O céu sem nuvens
O cheiro de queimada tomava conta da cidade. A fuligem cobria os carros estacionados. O céu adquiria tonalidade acizentada, o azul já não imperava mais sobre a cabeça dos poucos sobreviventes. A poeira entrava por todas as frestas, até as inimagináveis e tomava conta da vida das pessoas. O sol arrebatava aqueles que se aventuravam pelos campos abertos, não havia sombra para se esconder. A paisagem era desoladora.
Quem vivera os primeiros dias da seca, não conseguia compreender bem como chegou-se aquele ponto. No começo, era tudo muito belo, as manhãs tinham temperatura amena, os agasalhos finalmente saíam dos armários após um longo período no exílio, as noites eram agradáveis e regadas a vinho, a estiagem deixava que a vida pulsasse nos parques e tudo transcorria muito bem.
O tempo passava e a lua-de-mel chegava ao fim. A grama secava junto com os pulmões dos residentes da ilha, o calor invadia as casas e não deixava ninguém dormir, a falta de chuva minava a saúde das crianças pequenas, até os fisicamente mais fortes sentiam que estavam muito desgastados. O sol castigava de uma forma inacreditável, era tudo muito claro, a pele das pessoas começava a ganhar manchas cancerígenas, os olhos sofriam muito e a enxaqueca invadia a vida dos mais sensíveis à luz.
Era difícil acreditar que aqueles dias com manhãs gloriosas tinham se transformado em algo inóspito. A luta pela sobrevivência era diária e muito árdua, pois o sol parecia queimar aqueles que se aventuravam nos ambientes externos para buscar mantimentos. As pessoas mais velhas faziam novenas pedindo para que algum deus mandasse chuva, qualquer quantidade de água que viesse do céu seria motivo para comemorar.
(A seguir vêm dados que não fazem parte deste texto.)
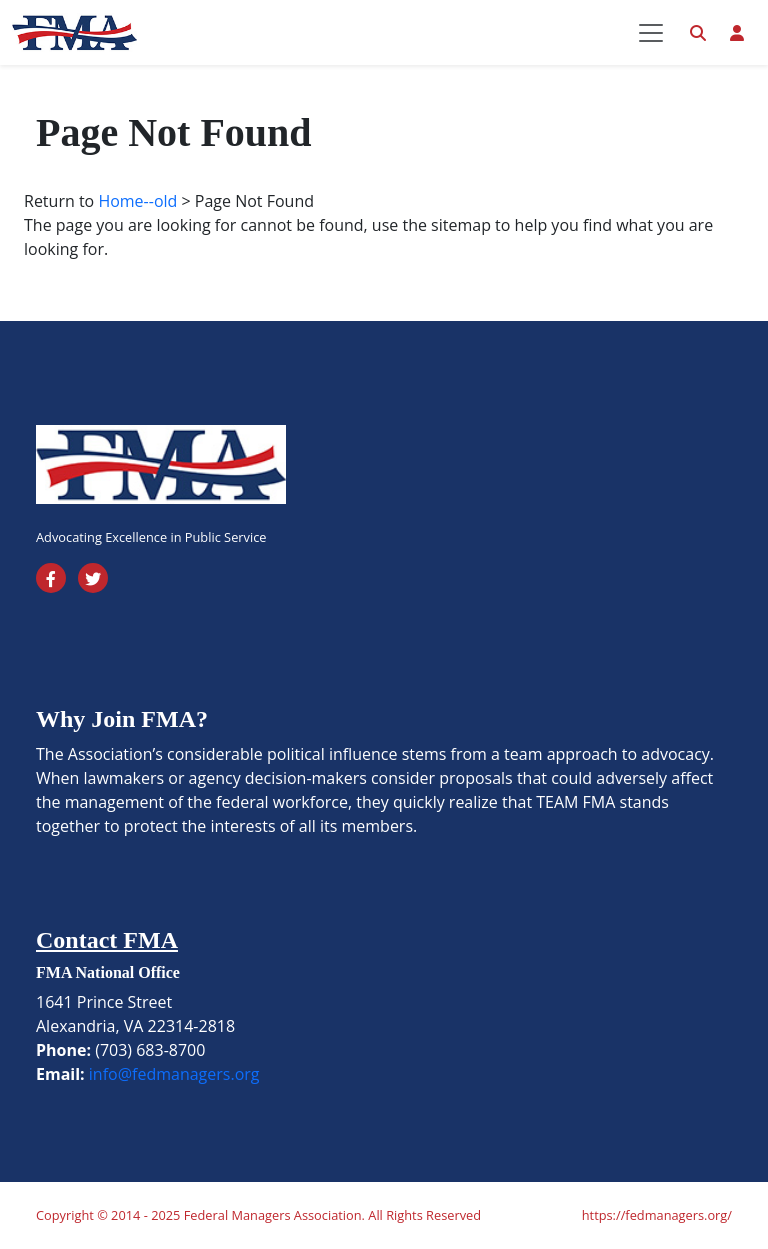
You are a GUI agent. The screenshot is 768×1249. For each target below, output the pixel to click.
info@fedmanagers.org (174, 1074)
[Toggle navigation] (651, 33)
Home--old (137, 201)
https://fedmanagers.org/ (657, 1215)
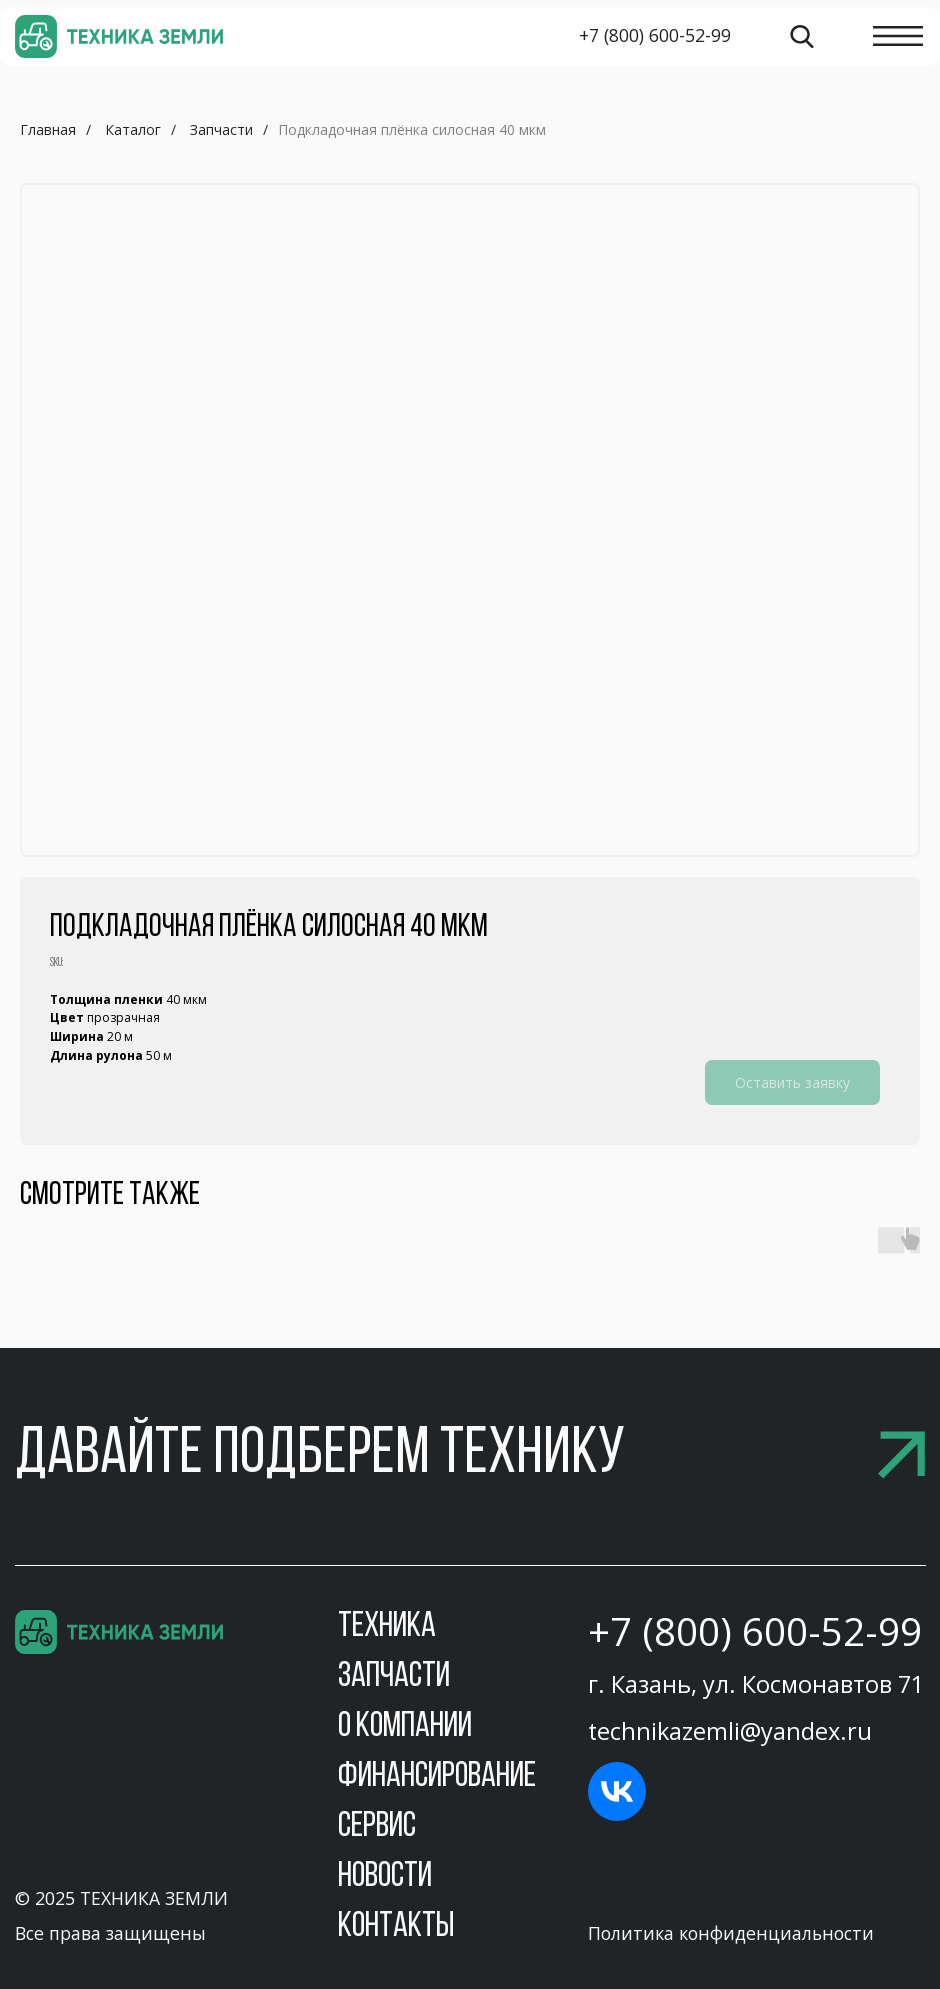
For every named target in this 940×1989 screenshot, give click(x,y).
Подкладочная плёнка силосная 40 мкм (412, 129)
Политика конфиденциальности (731, 1933)
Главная (48, 129)
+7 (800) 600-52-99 (755, 1631)
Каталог (133, 129)
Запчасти (221, 129)
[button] (470, 1456)
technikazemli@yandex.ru (730, 1731)
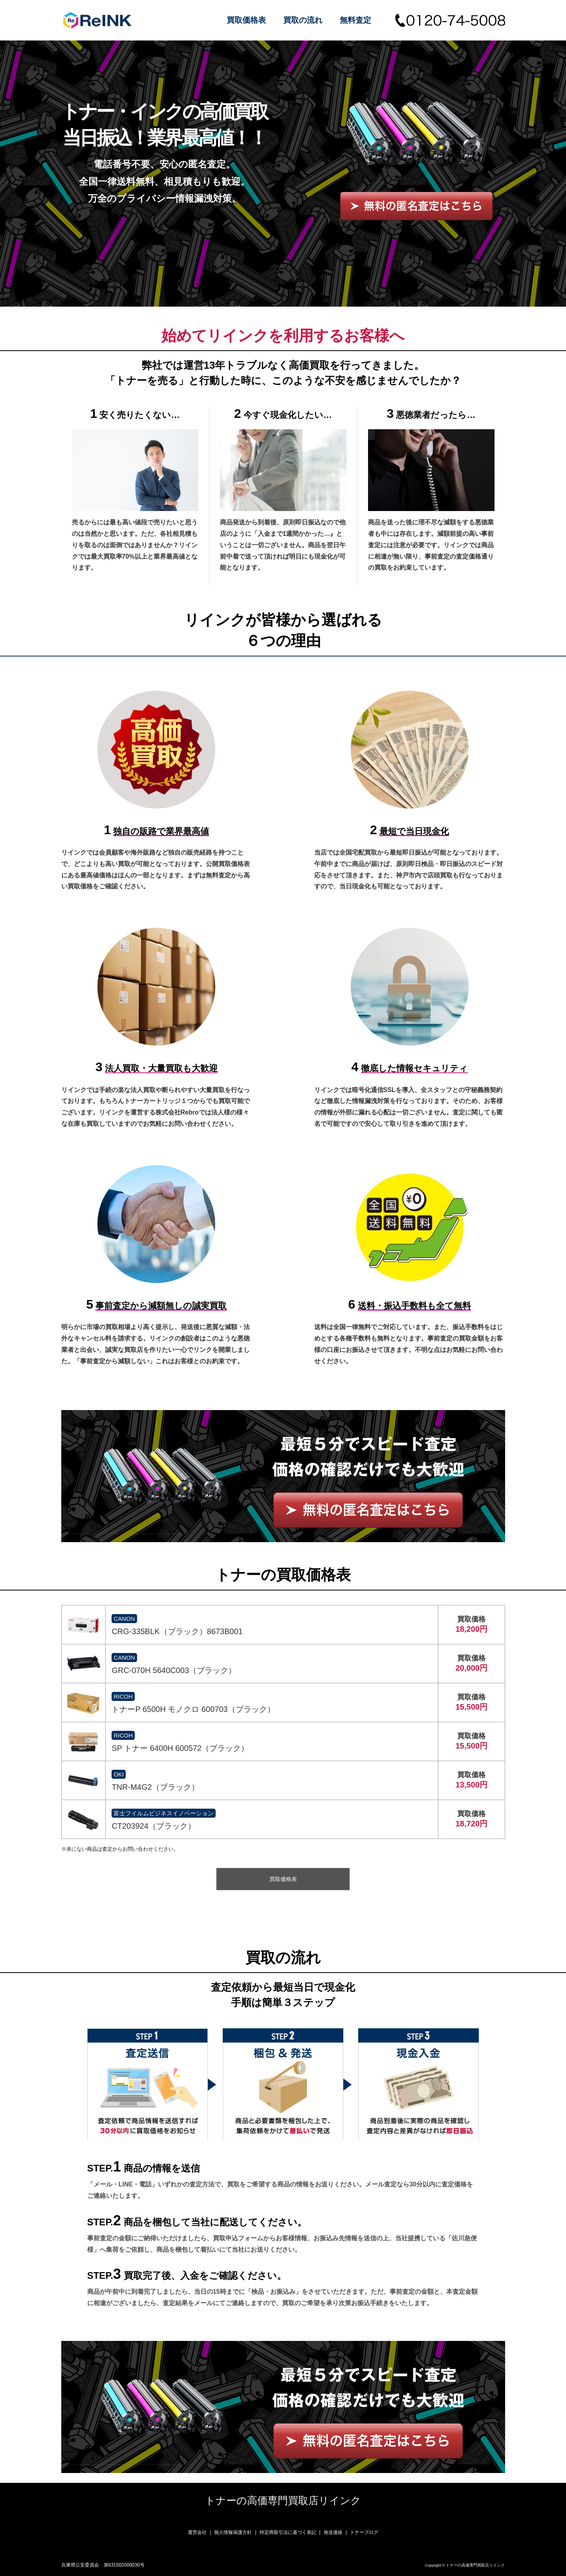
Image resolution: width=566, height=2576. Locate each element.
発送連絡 (333, 2532)
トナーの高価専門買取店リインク (283, 2500)
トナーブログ (364, 2532)
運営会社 (197, 2532)
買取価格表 (246, 20)
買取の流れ (302, 20)
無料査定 (355, 20)
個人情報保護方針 (233, 2532)
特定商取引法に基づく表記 (288, 2532)
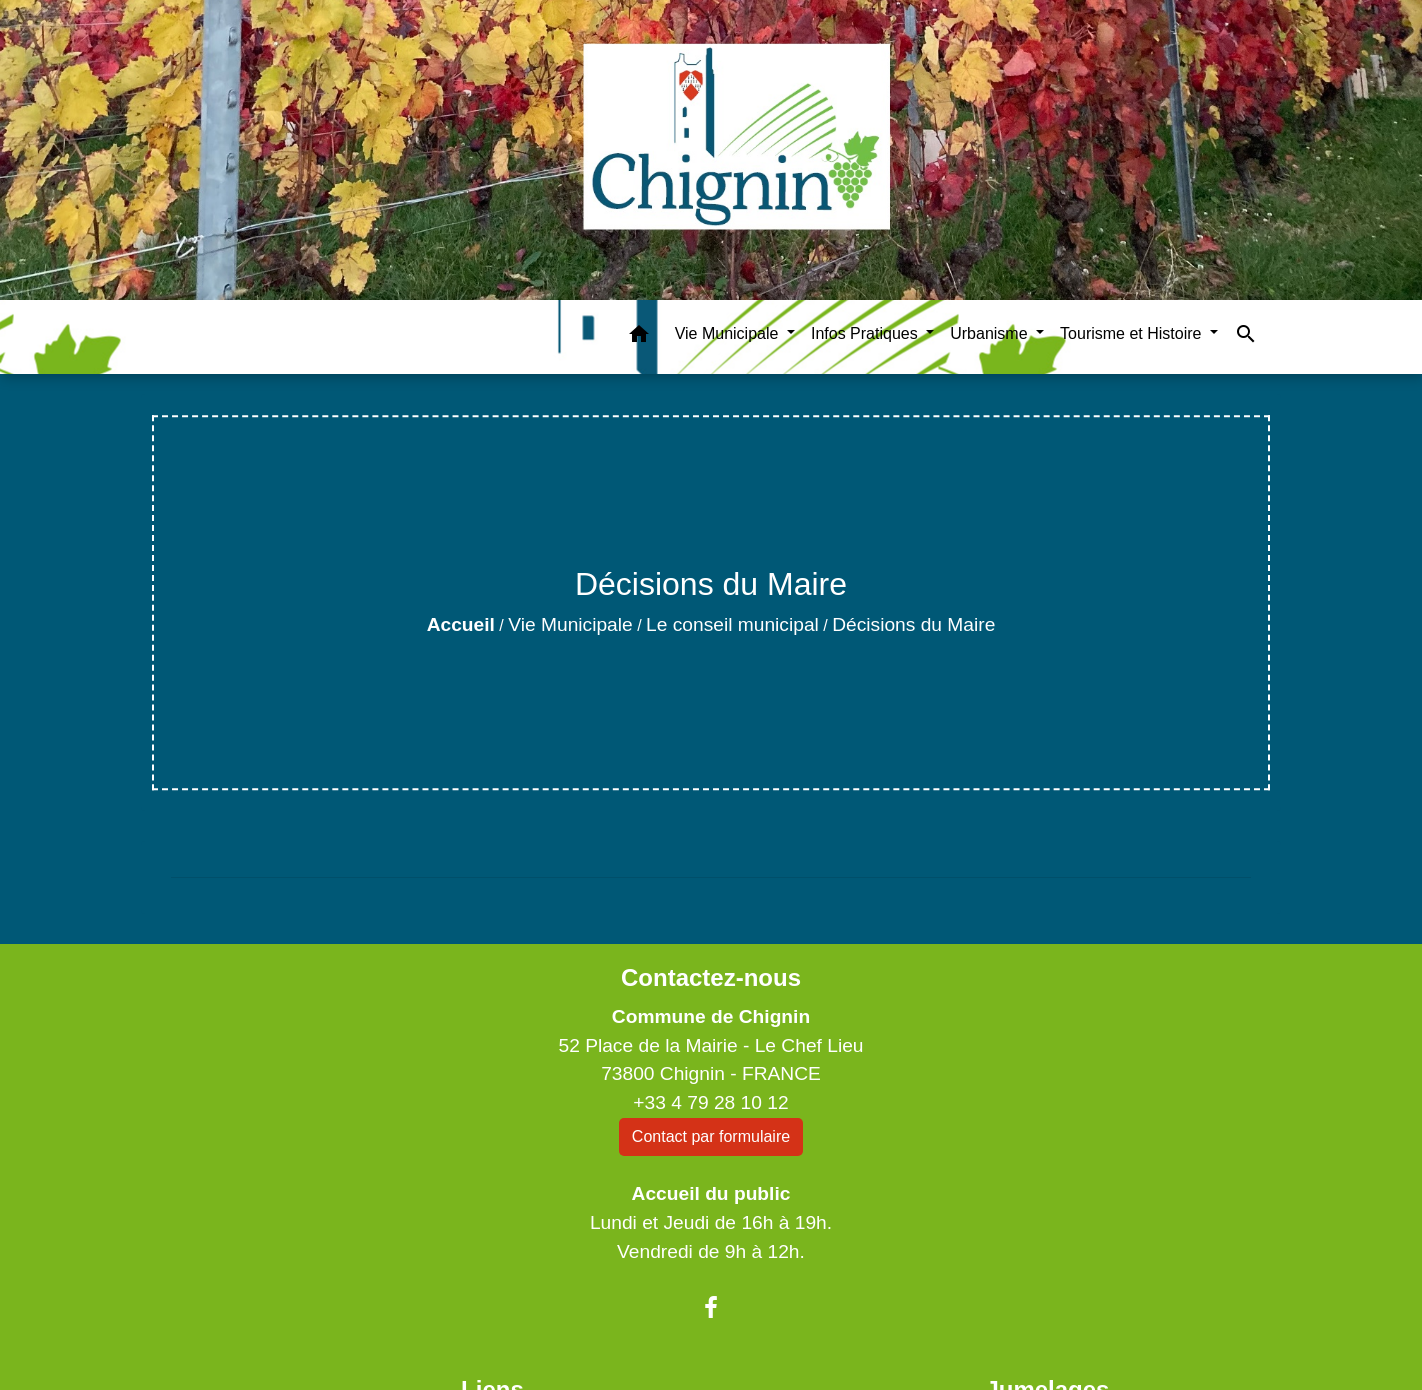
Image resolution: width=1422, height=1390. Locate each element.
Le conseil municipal (732, 624)
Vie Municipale (570, 624)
A seca que acometia aquela região parecia um relacionamento que começa muito bem, mas que as pessoas envolvidas quase não sobrevivem ao final, o desgaste era imenso. Quando, finalmente, caíam as primeiras gotas de água vindas de uma nuvem que não era feita de fumaça dos campos devastados, a população conseguia respirar aliviada, a chuva vinha para lavar tudo de ruim que a estiagem deixou para trás. A vida ressurgia com os pingos que viam dos céus. A esperança era resgatada após cada trovão que estremecia as janelas. Finalmente!
A poeira era lavada das ruas, mas a certeza de que ela voltaria no próximo ano permanecia, mas sem mágoas, pois ela era necessária para deixar as pessoas mais fortes. Assim como as paixões, ela era temida, mas aguardada ansiosamente, sem ela a vida era vazia. E quem gosta de viver vazio?